Division of ENT Diseases, Department of CLINTEC, Karolinska Institutet, Karolinska University Hospital, Huddinge, Sweden, Division of Experimental Vascular Research, Institute of Clinical Science in Lund, Lund University, Lund, Sweden
- Mots-clés : IL-1β, Toll-IL-1, receptor, signal, inflammation, AHR
- DOI : 10.1684/ecn.2009.0156
- Page(s) : 148-56
- Année de parution : 2009
Toll-interleukin-1 (Toll-IL-1) receptor signaling may play a key role in the development of airway hyperreactivity (AHR) and chronic airway inflammatory diseases such as asthma. Previously, we have demonstrated that pro-inflammatory cytokines, tumor necrosis factor-α (TNF-α) and interleukin-1β (IL-1β), induce AHR. However, the underlying intracellular signaling mechanisms that lead to AHR remain elusive. In order to see if the Toll-IL-1 receptor-mediated inflammatory signal pathways are involved in the development of AHR, the present study was designed to use a real-time PCR array, a sensitive and powerful tool, consisting of 84 genes related to Toll-IL-1 receptor signal pathways.
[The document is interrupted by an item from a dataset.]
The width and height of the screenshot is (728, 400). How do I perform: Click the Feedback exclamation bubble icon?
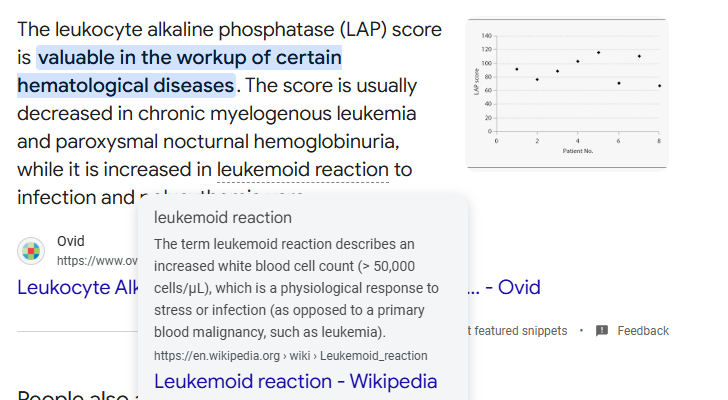pyautogui.click(x=602, y=331)
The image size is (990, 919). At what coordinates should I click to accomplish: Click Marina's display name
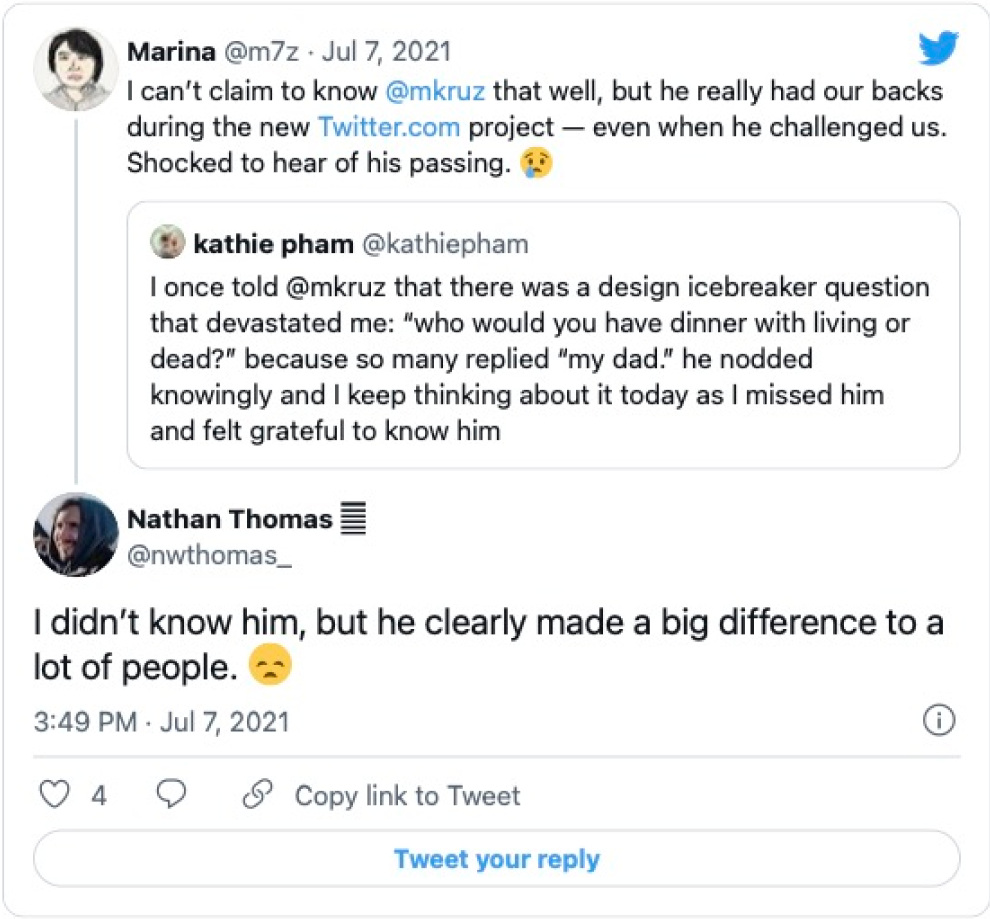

Murine tracheal segments were organ cultured for four days in the presence and absence of IL-1β. The Toll-IL-1 receptor-mediated inflammatory signal gene profile was studied using the real-time PCR-based cDNA array. The key gene expressions that were altered were verified by immunohistochemistry using confocal microscopy. Tracheal ring segment contractile responsiveness to the inflammatory mediator bradykinin was monitored using a sensitive myograph system. The results showed that after exposed to IL-1β for four days, the tracheal segments exhibited increased mRNA expression of 67 genes (out of the 84 genes in the array), although expression reached statistical significance for only 16 of these genes. There were 14 genes that showed only a tendency towards a decrease in mRNA expression following IL-1β treatment. Immunohistochemistry confirmed that protein expression for CD14, RP105, MCP-1 and phosphorylated IκB-α were increased in both the airway epithelial and smooth muscle cells. In order to link the activation of Toll-IL-1 receptor-mediated inflammatory signal mechanisms to the AHR, the anti-inflammatory drug dexamethasone, was used. Dexamethasone not only completely abolished the IL-1β-induced AHR to bradykinin, but also abrogated the increased mRNA expression for inflammatory mediators, IL-6, IFN-γ and Cox-2. In conclusion, long-term exposure of murine airway to IL-1β induces up- and down-regulation of mRNA expression for Toll-IL-1 receptor signal molecules, with a significant increase in the expression of 16 genes that contribute to the development of airway inflammation and AHR. Understanding cytokine-induced activation of the Toll-IL-1 receptor-mediated inflammatory signaling mechanisms may provide new options for the treatment of airway inflammation and AHR.